Thomas Gainsborough – English painter
Thomas Gainsborough FRSA (14 May 1727 (baptised) – 2 August 1788) was an English portrait and landscape painter, draughtsman, and printmaker. Along with his bitter rival Sir Joshua Reynolds, he is considered one of the most important British portrait artists of the second half of the 18th century.
He painted quickly, and the works of his maturity are characterised by a light palette and easy strokes. Despite being a prolific portrait painter, Gainsborough gained greater satisfaction from his landscapes.

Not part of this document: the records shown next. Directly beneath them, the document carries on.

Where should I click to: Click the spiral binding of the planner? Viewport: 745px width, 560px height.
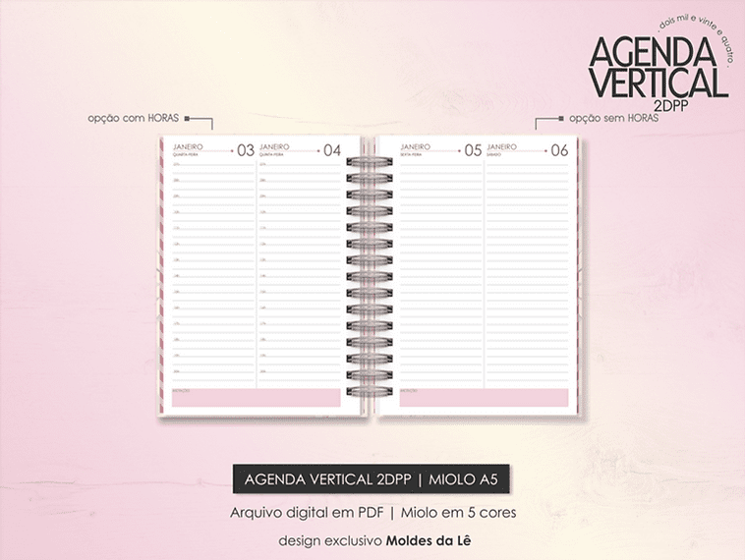[361, 275]
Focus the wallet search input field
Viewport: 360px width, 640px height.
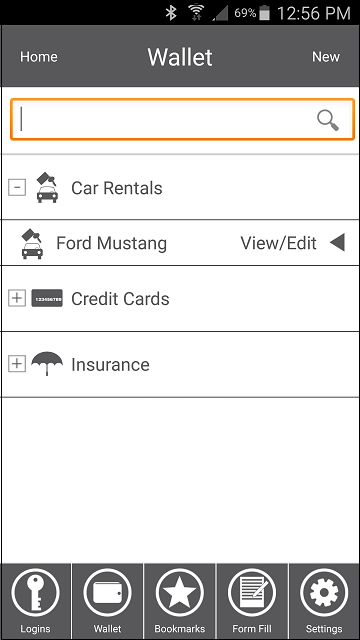[x=182, y=120]
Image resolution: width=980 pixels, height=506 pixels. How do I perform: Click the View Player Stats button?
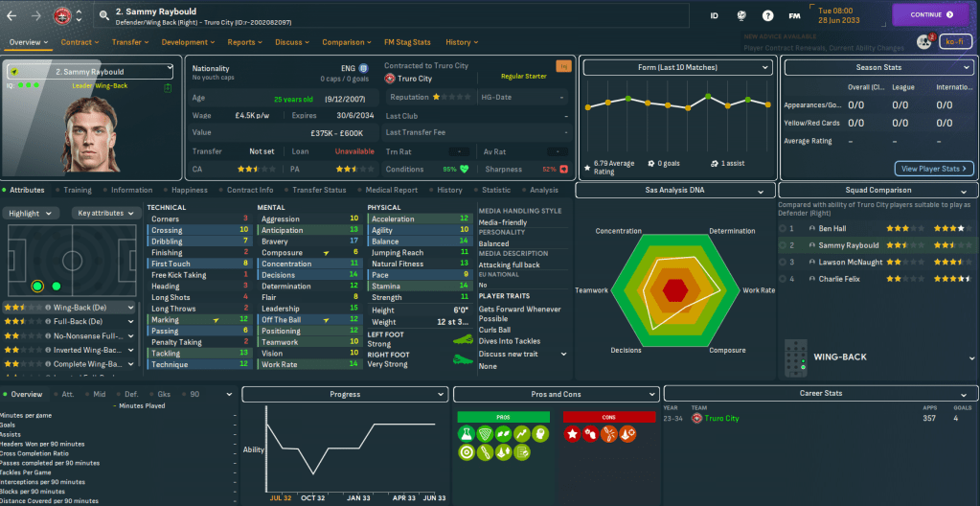934,169
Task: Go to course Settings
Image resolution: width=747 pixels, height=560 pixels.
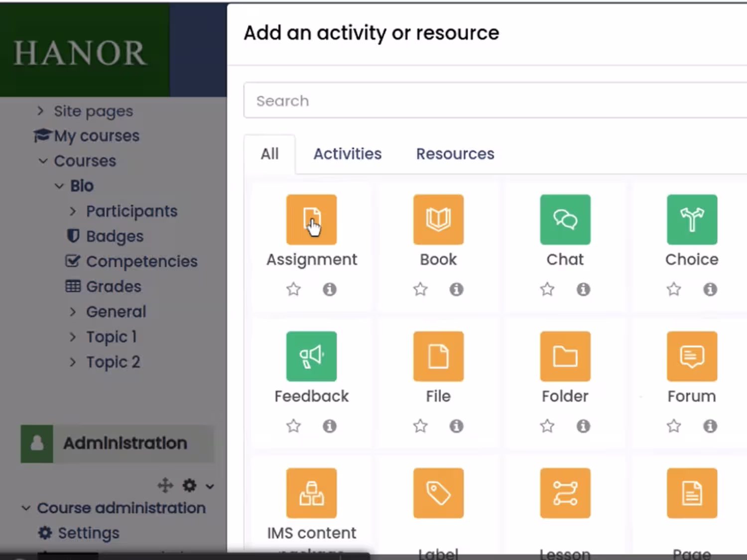Action: point(88,533)
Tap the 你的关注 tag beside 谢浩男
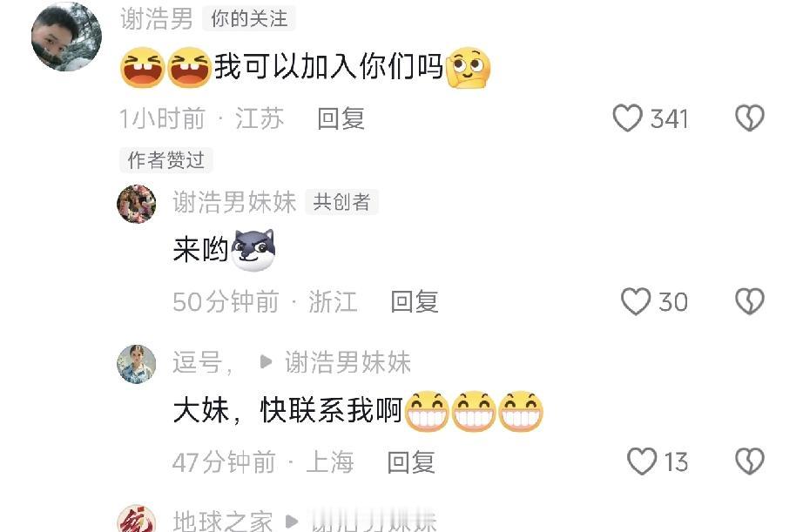 tap(249, 19)
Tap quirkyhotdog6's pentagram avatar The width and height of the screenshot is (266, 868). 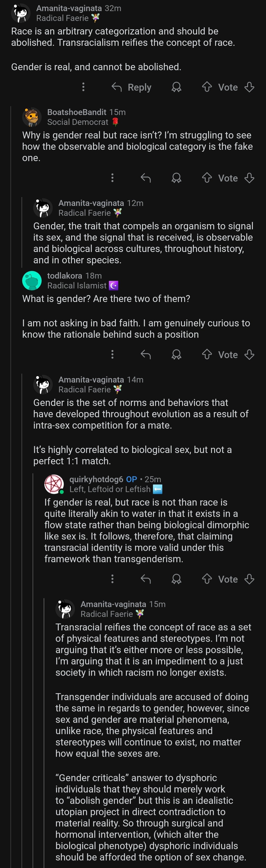[x=54, y=484]
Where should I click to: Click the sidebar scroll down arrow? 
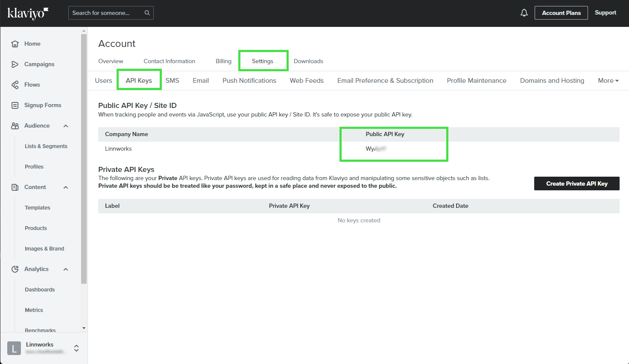(84, 328)
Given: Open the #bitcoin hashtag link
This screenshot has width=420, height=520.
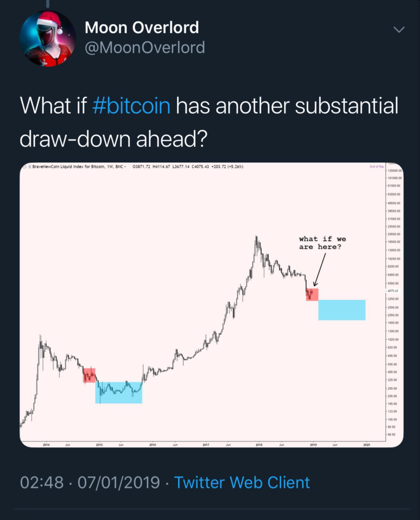Looking at the screenshot, I should pyautogui.click(x=131, y=106).
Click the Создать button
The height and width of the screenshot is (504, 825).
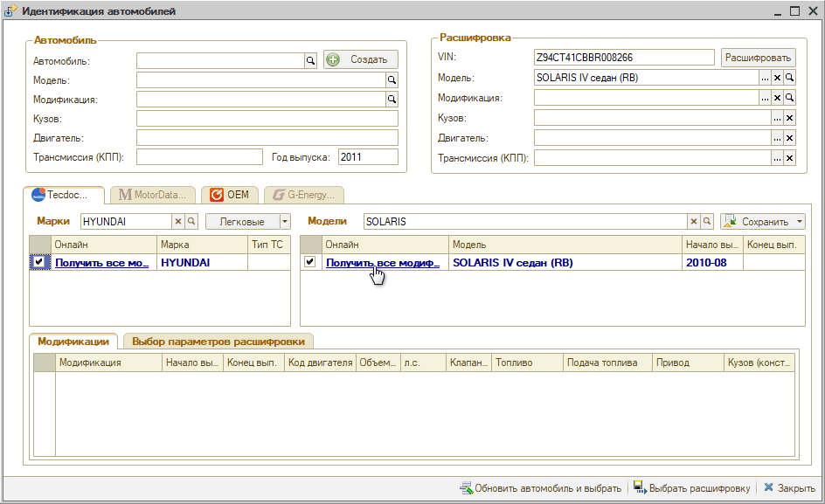pyautogui.click(x=361, y=59)
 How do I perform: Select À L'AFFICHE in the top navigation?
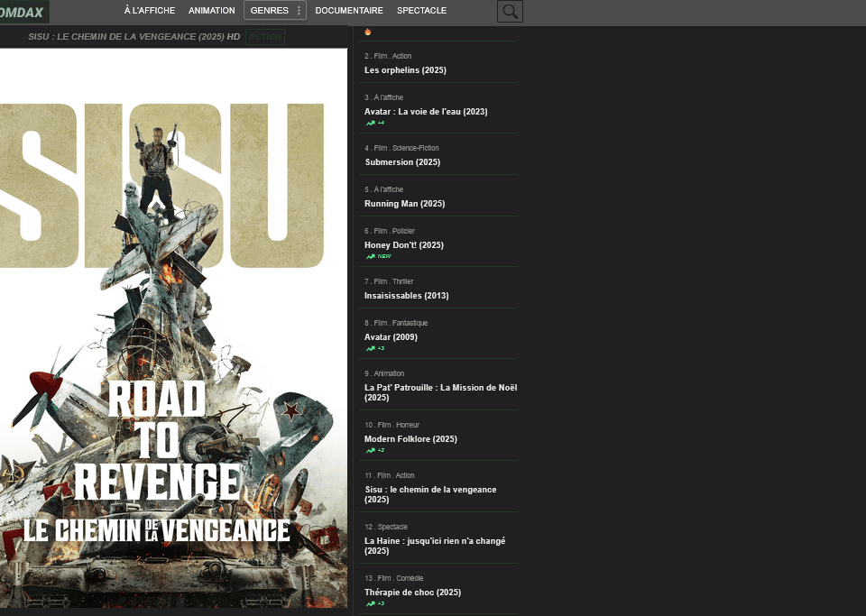(x=149, y=10)
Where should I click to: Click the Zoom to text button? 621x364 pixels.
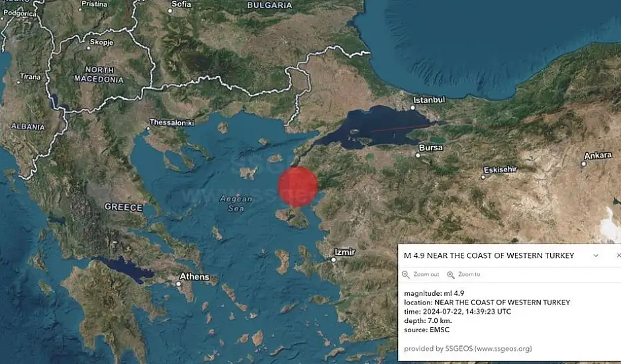pyautogui.click(x=469, y=274)
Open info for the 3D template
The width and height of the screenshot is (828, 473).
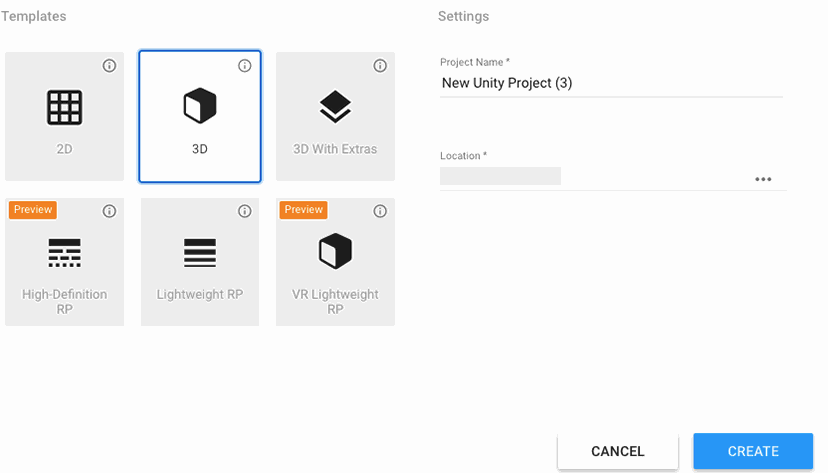(245, 66)
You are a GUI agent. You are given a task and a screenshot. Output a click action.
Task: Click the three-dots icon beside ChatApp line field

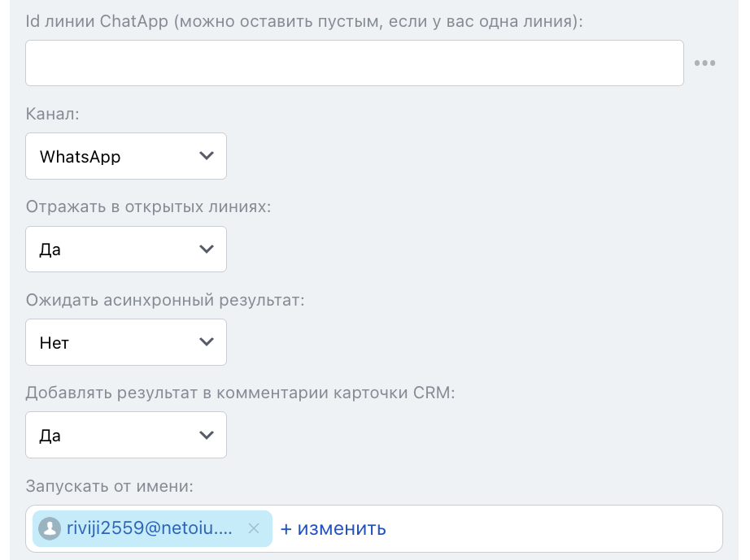pos(704,63)
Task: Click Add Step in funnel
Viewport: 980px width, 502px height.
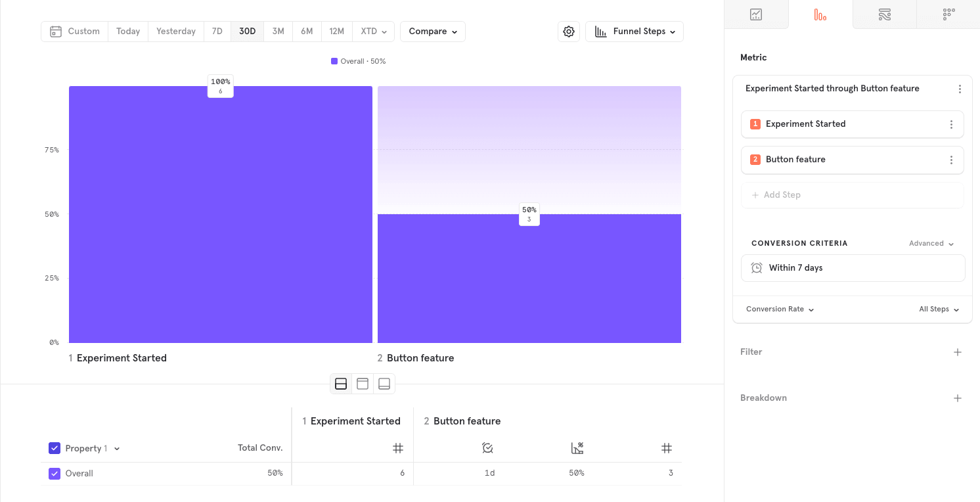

He is credited (with Richard Wilson) as the originator of the 18th-century British landscape school. Gainsborough was a founding member of the Royal Academy.
Youth and training
He was born in Sudbury, Suffolk, the youngest son of John Gainsborough, a weaver and maker of woolen goods, and his wife, the sister of the Reverend Humphry Burroughs. One of Gainsborough’s brothers, Humphrey, had a faculty for mechanics and was said to have invented the method of condensing steam in a separate vessel, which was of great service to James Watt; another brother, John, was known as Scheming Jack because of his passion for designing curiosities.
The artist spent his childhood at what is now Gainsborough’s House, on Gainsborough Street. He later resided there, following the death of his father in 1748 and before his move to Ipswich. The original building still survives and is now a house dedicated to his life and art.
When he was still a boy he impressed his father with his drawing and painting skills, and he almost certainly had painted heads and small landscapes by the time he was ten years old, including a miniature self-portrait.
Gainsborough was allowed to leave home in 1740 to study art in London, where he trained under engraver Hubert Gravelot but became associated with William Hogarth and his school. He assisted Francis Hayman in the decoration of the supper boxes at Vauxhall Gardens and contributed to the decoration of what is now the Thomas Coram Foundation for Children.
In 1746, Gainsborough married Margaret Burr, an illegitimate daughter of the Duke of Beaufort, who settled a £200 annuity on them. The artist’s work, then mostly consisting of landscape paintings, was not selling well. He returned to Sudbury in 1748–1749 and concentrated on painting portraits.